No papel, a meritocracia promove justiça. Na prática, cria uma corrida com pontos de partida diferentes. Ignora contextos, desvaloriza esforços que não se traduzem em números imediatos e transforma as equipas em montras de comparação constante. Quem não encaixa nas regras é descartado — não por falta de valor, mas por não corresponder aos critérios impostos.

E o mais grave é isto: muitas vezes, nem os que “vencem” saem ilesos, pagando preços no mínimo eticamente discutíveis, fruto de normas de autêntico cariz coercivo.
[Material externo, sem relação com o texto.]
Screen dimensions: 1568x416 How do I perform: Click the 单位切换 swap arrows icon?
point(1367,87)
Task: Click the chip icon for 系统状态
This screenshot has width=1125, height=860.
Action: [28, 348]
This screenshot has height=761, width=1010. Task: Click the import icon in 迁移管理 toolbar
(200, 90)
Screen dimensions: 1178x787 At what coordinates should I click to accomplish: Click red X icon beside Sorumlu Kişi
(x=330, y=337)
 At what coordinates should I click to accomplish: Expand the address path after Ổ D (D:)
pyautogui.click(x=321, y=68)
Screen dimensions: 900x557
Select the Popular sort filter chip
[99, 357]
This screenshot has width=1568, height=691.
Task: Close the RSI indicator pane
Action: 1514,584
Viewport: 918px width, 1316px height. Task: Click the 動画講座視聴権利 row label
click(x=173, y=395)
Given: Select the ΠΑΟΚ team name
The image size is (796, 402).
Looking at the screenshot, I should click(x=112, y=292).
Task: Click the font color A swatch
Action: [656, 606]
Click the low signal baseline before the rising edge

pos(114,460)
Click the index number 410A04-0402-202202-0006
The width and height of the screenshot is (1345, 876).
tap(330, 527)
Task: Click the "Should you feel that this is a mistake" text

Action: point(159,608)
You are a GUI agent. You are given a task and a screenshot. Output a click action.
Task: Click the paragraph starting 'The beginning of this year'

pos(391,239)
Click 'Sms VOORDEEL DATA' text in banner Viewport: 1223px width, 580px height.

As consequências da cultura meritocrática, realidade tão comum no mundo corporativo, são várias e preocupantes. Insegurança psicológica, cinismo organizacional, uma via verde para o burnout, comprometendo, assim, ironicamente, os próprios resultados que procura maximizar. A rotatividade aumenta, o compromisso organizacional esmorece e as equipas tornam-se menos criativas, menos coesas e menos colaborativas.

A pergunta impõe-se: será este o preço a pagar por se querer valorizar o mérito?
Ou será que estamos a confundir mérito com outra coisa?

O problema talvez esteja mesmo na palavra — ou melhor, no sufixo. Não no mérito, mas na cracia. O sistema. A estrutura imposta que se apropriou do conceito e o moldou a partir de fora, transformando-o num instrumento de intimidação, discriminação e exclusão. Mas se olharmos para a origem do termo “mérito”, encontramos uma outra realidade. Vem do latim meritum, “aquilo que é merecido”, derivado do verbo merēre, “merecer por esforço”. Esforço. Eis o elemento esquecido — ou ignorado — nas avaliações obtusas e nos rankings trituradores.

Reconhecer mérito não é premiar quem fala mais alto, ou quem marca mais golos individualmente, se em conjunto a equipa podia marcar muitos mais. É saber ver quem treinou sozinho, quem superou obstáculos invisíveis, quem cresceu com consistência e integridade, mesmo sem o aplauso imediato. É isso que nos propõe o meritocentrismo.

Ao contrário da meritocracia, o meritocentrismo recusa critérios universais e descontextualizados, e coloca o mérito no centro — mas no centro de cada pessoa, da sua história, do seu percurso. Trata-se de valorizar o que cada um conquista dentro das suas circunstâncias, e não de medir todos com a mesma fita métrica. Trata-se, verdadeiramente, de reconhecer a singularidade de cada indivíduo, promovendo a sua realização e, assim, potenciando ao máximo os resultados organizacionais.

É uma mudança de lente. E quando essa lente muda, mudam também os resultados. Porque o meritocentrismo cria ambientes onde pessoas com diferentes perfis encontram lugar e propósito; os líderes deixam de ser juízes e tornam-se facilitadores de crescimento; a comparação tóxica dá lugar à colaboração genuína; o medo do erro cede espaço à aprendizagem contínua; e, a inovação emerge de todos os níveis — e não apenas do topo ou dos “mais produtivos”.

As empresas que aplicam esta lógica observam níveis de compromisso organizacional mais elevados, menor rotatividade e equipas mais resilientes e criativas. Não porque deixaram de exigir, mas porque passaram a reconhecer. Porque perceberam que talento sem contexto é estatística — mas talento com contexto é potencial.

A obsessão pelos resultados imediatos tem prazo de validade. O compromisso com o crescimento individual, não. E é esse compromisso que torna as organizações sustentáveis, humanas e preparadas para o futuro.

Porque, no fim, a verdadeira pergunta não é: “quem merece subir?”
Antes: “estamos realmente a ver quem merece?”. E talvez a resposta esteja mesmo à nossa frente. Só precisamos de mudar o foco.